Have a question about this project? Sign up for a free GitHub account to open an issue and contact its maintainers and the community.

Already on GitHub? Sign in to your account

undefined method 'headers' for nil:NilClass #178

Closed
canavese opened this Issue Jun 21, 2012 · 21 comments

Comments

Projects
None yet
3 participants

I am getting the error "undefined method 'headers' for nil:NilClass" when trying to re-use a cassette on a particular request. Apparently there is something wrong with the second request in the cassette (the first request succeeds). I have many other requests working with VCR, so the issue seems specific to this request.

Note that when I run my test without the cassette, the request works fine, my test passes, and the cassette is generated. Running the test again (using the existing cassette) fails.

My environment:

  • VCR 2.2.2 (but problem also occurred on 2.2.0 and 2.2.1)
  • Mechanize 2.5 (but problem also occurred on 2.5.1)
  • FakeWeb 1.3.0.

Exercise task: Reproduce the passage of the VCR issue report from "undefined method 'headers' for nil:NilClass #178" to "to this request." without any change.

Pointing lines for text and elements:
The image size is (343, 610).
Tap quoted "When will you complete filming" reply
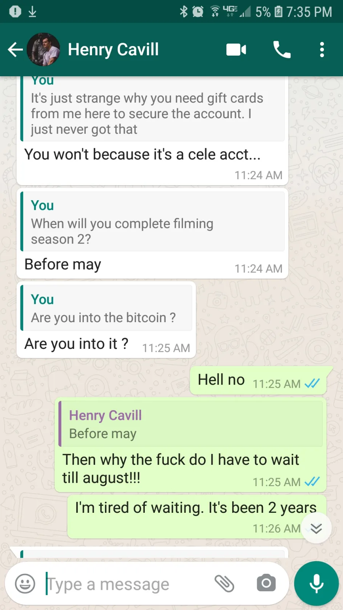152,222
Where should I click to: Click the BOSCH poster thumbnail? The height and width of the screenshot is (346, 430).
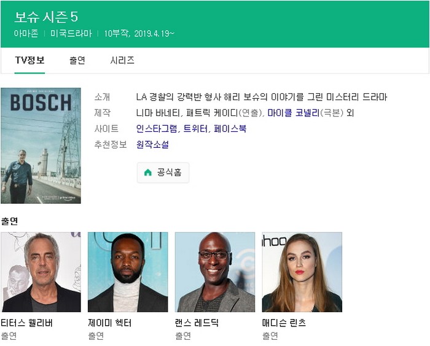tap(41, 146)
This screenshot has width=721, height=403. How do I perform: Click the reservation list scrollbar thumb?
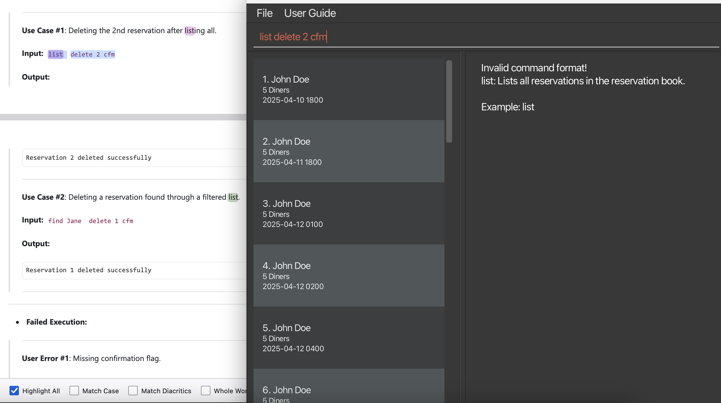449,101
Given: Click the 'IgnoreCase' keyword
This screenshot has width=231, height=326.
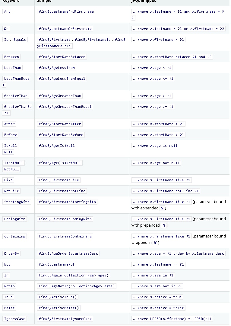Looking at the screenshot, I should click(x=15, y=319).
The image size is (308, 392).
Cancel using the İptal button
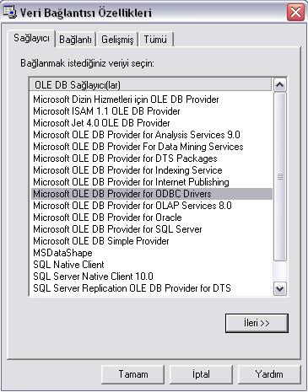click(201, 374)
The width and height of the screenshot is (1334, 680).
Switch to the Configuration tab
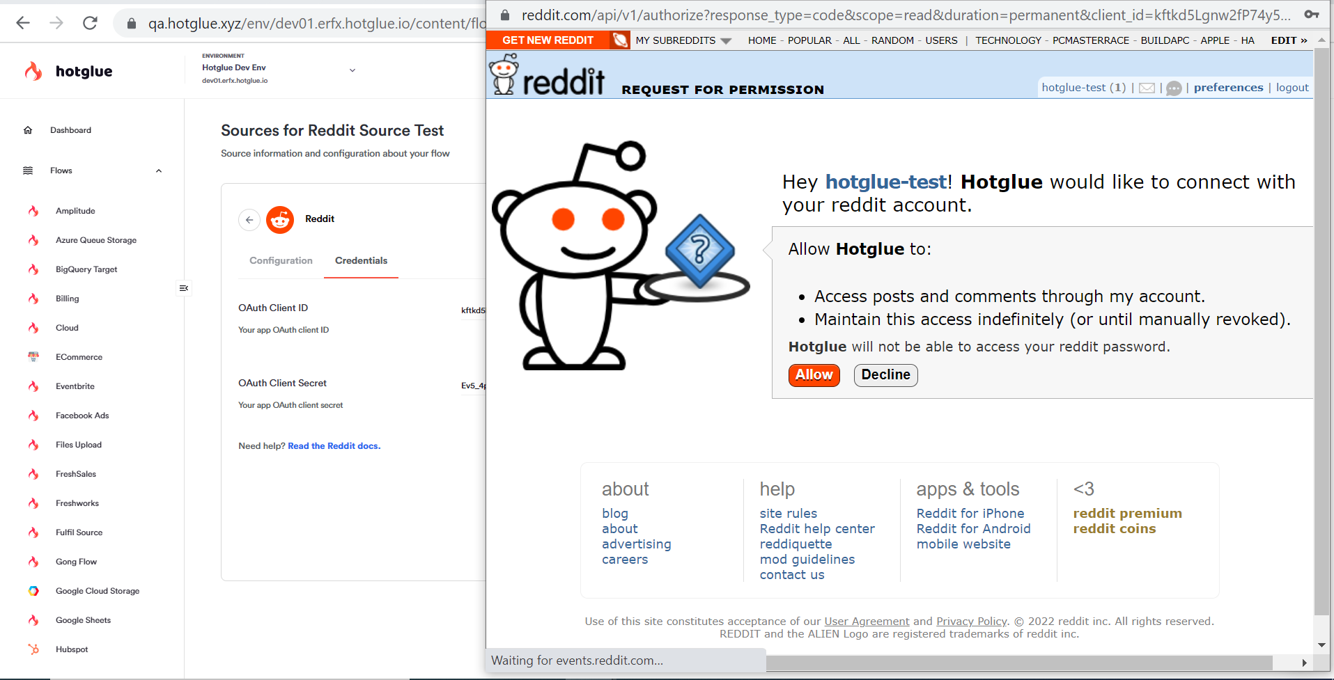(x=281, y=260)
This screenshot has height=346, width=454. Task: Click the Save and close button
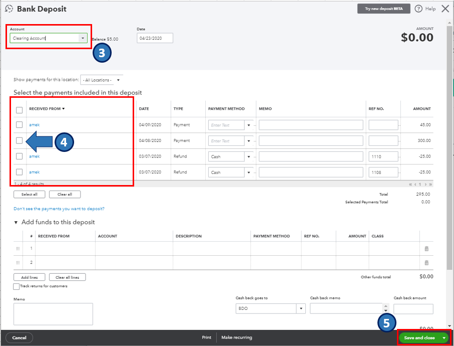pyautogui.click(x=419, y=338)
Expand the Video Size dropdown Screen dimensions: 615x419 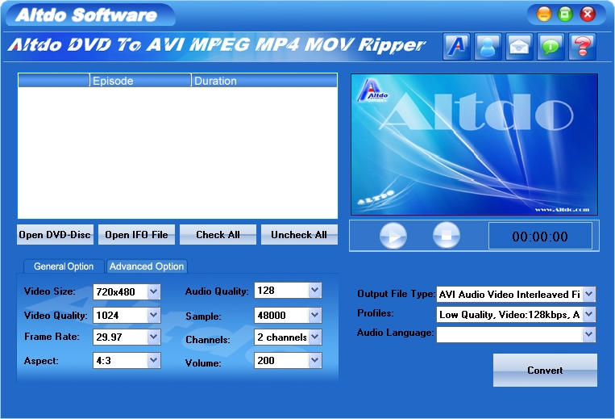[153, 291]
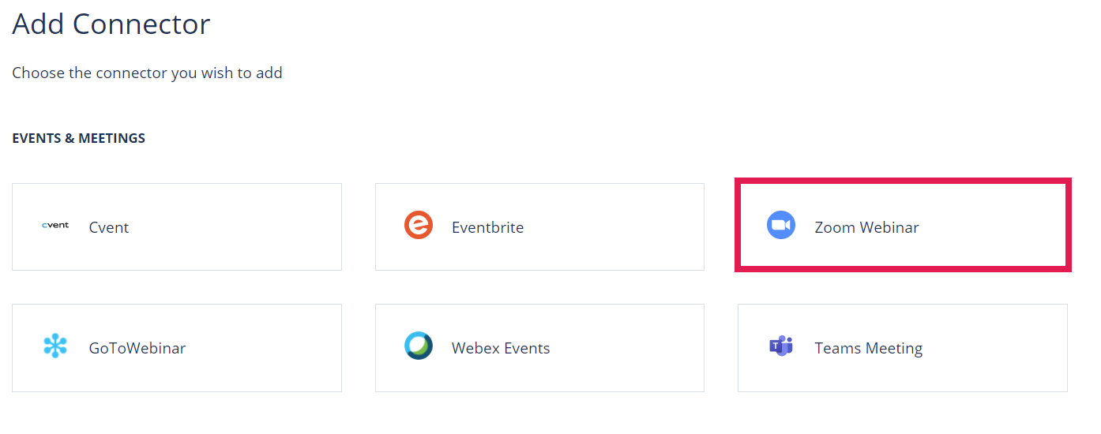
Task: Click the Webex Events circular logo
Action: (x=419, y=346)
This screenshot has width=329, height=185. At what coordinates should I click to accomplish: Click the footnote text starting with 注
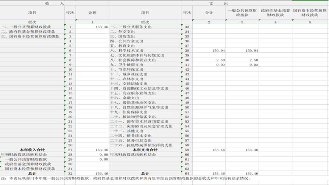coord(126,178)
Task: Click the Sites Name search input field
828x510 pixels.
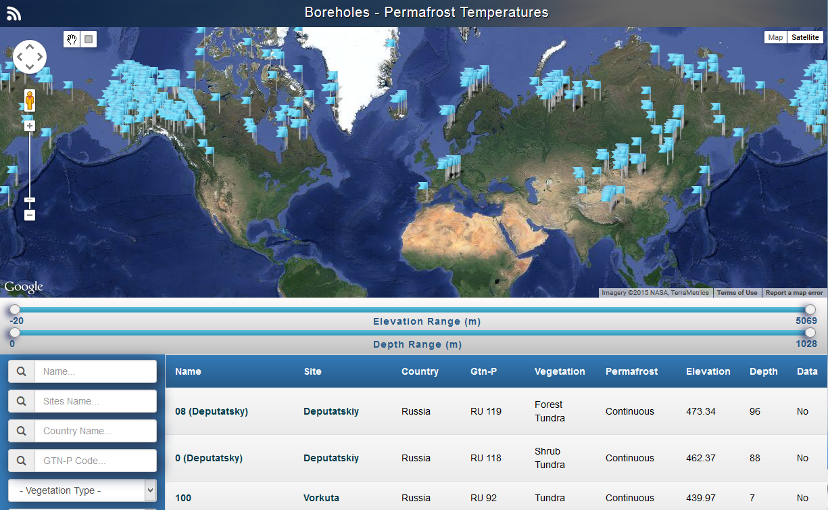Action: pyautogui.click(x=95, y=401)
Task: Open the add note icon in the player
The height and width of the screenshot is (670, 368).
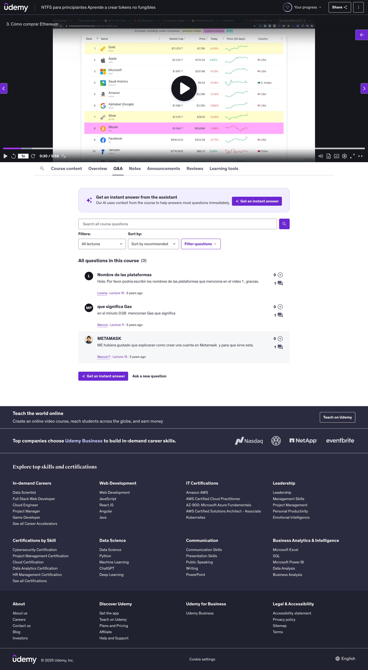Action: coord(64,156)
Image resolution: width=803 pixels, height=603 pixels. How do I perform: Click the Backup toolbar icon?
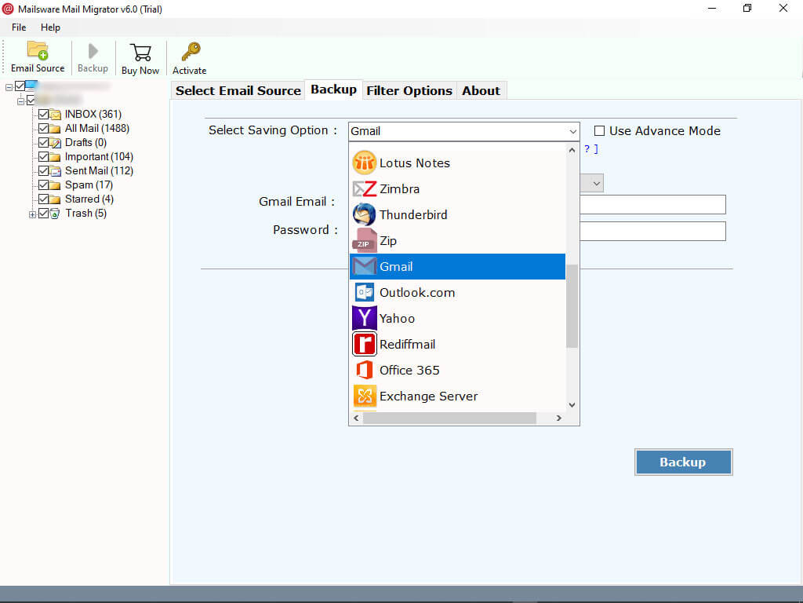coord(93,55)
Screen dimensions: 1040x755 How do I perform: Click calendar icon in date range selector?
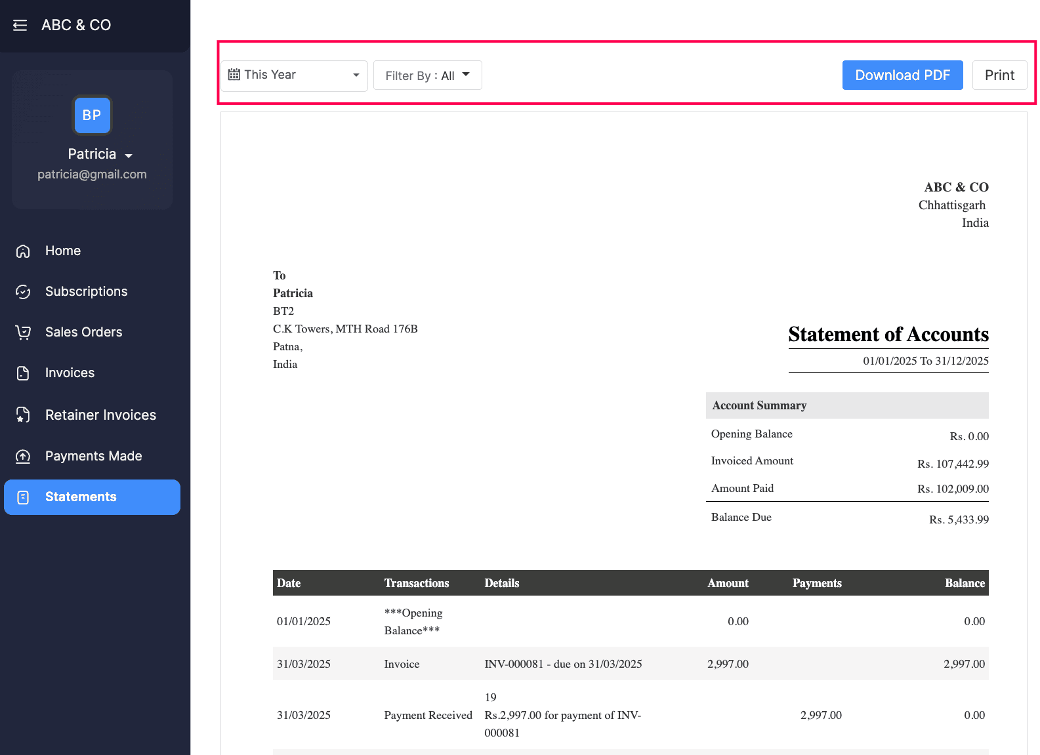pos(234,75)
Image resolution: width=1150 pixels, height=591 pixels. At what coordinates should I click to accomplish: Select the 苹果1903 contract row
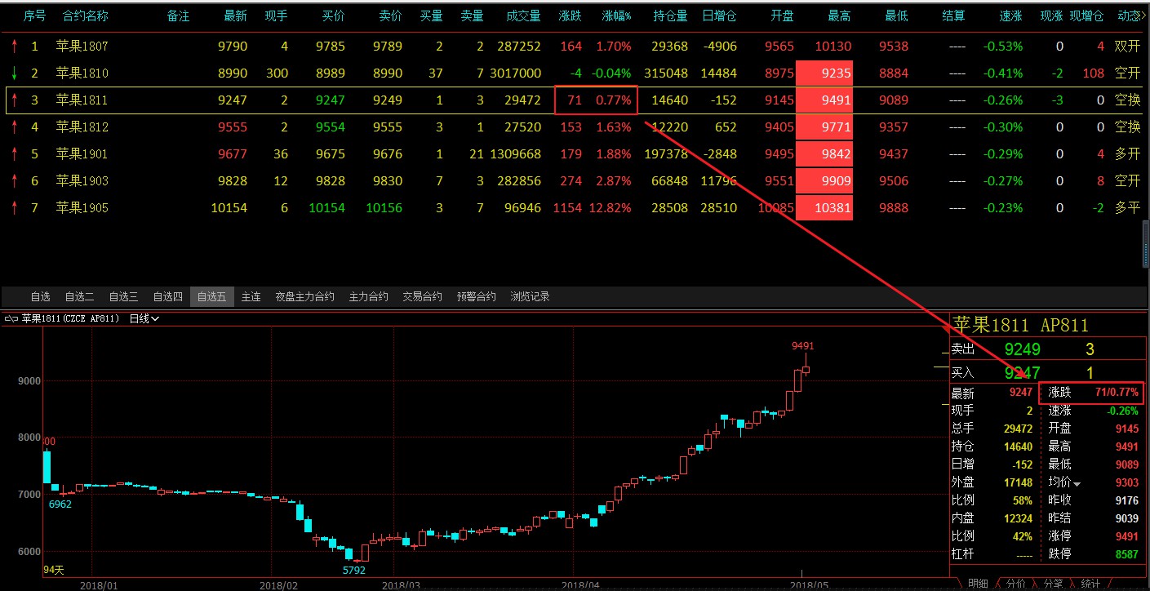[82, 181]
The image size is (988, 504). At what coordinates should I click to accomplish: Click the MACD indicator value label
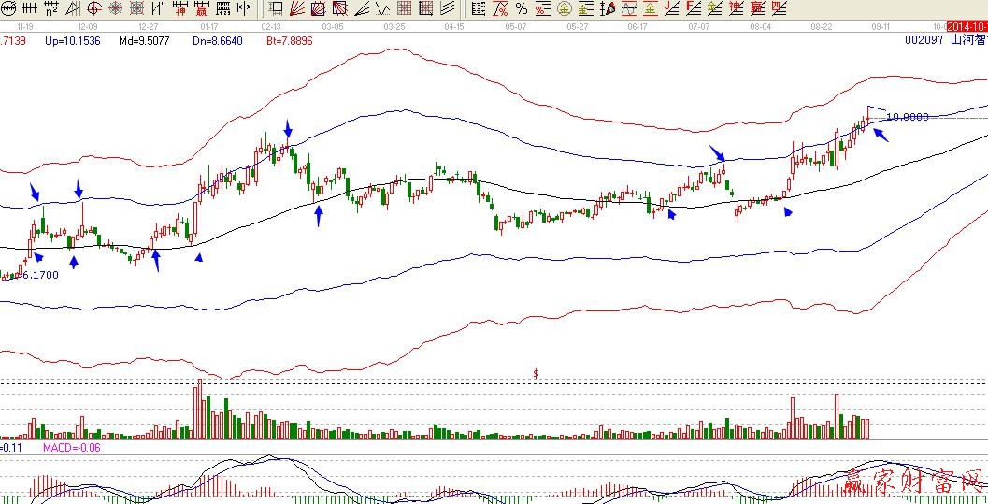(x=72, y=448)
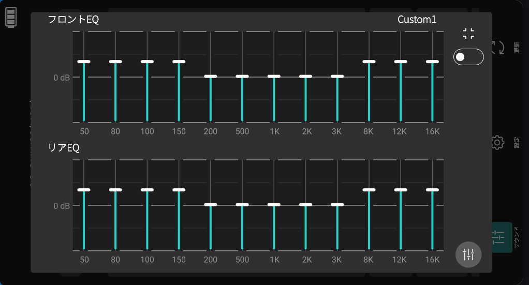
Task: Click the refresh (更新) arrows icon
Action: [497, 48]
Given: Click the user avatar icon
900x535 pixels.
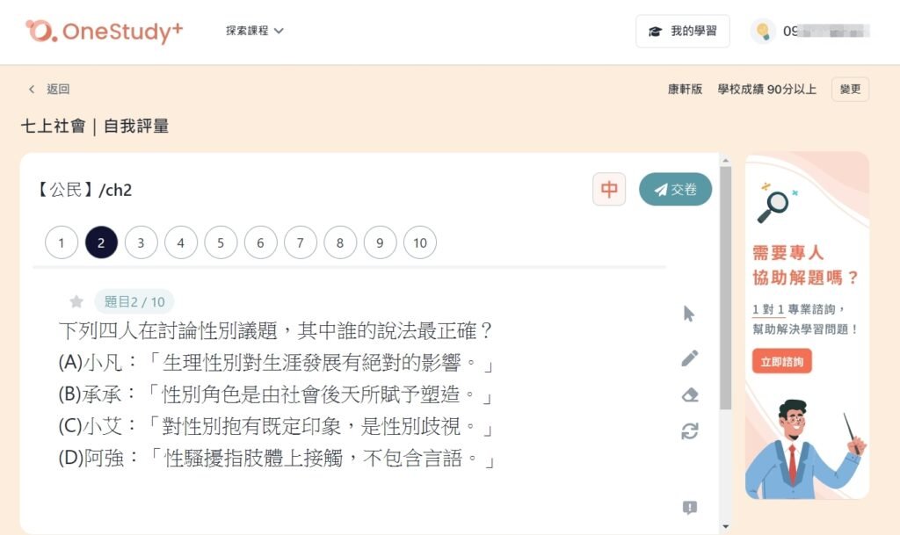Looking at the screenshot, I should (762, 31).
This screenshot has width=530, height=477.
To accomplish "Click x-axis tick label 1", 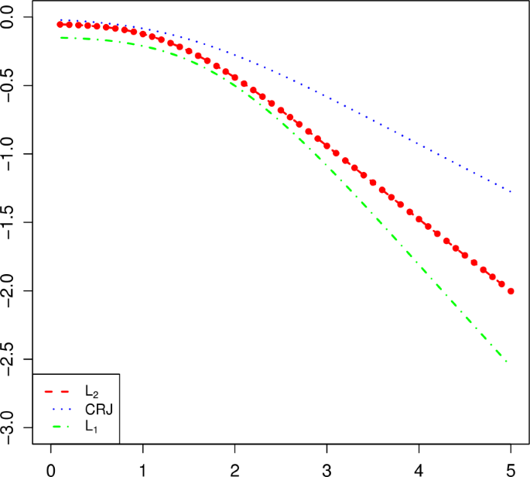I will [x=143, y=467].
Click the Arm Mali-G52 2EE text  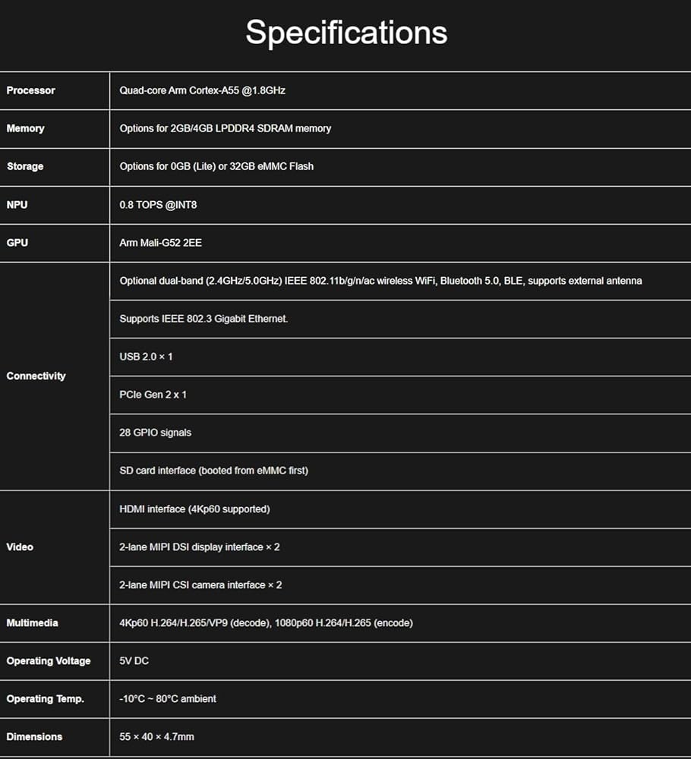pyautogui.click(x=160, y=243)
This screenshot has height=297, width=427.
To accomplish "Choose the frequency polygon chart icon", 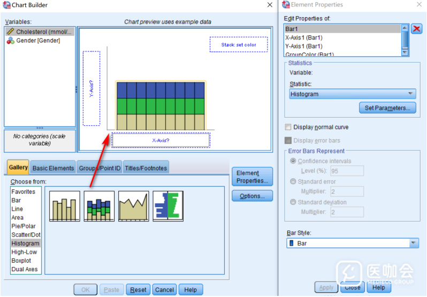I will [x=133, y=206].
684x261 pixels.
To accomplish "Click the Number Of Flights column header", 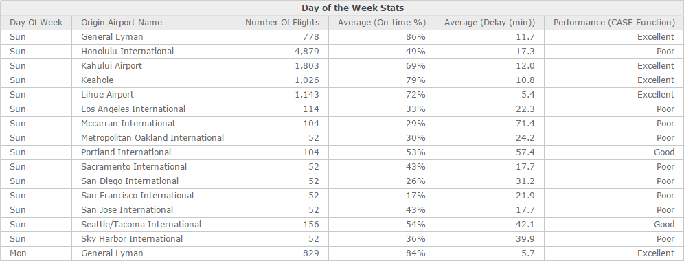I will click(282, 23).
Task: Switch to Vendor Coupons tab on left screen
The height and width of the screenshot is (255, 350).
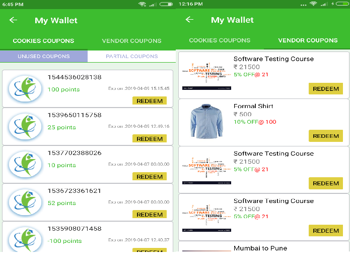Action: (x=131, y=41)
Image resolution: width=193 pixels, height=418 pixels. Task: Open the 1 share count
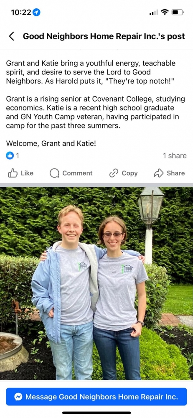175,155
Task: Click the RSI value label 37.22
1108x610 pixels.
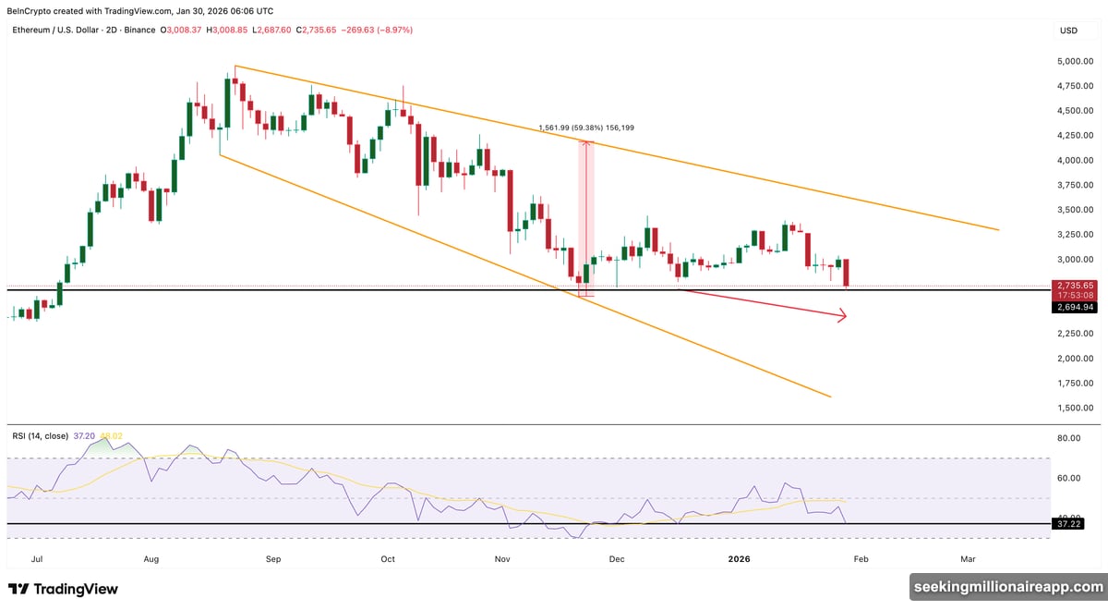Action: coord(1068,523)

Response to this exercise:
undefined method 'headers' for nil:NilClass #178

Closed
canavese opened this Issue Jun 21, 2012 · 21 comments

Comments

Projects
None yet
3 participants

I am getting the error "undefined method 'headers' for nil:NilClass" when trying to re-use a cassette on a particular request. Apparently there is something wrong with the second request in the cassette (the first request succeeds). I have many other requests working with VCR, so the issue seems specific to this request.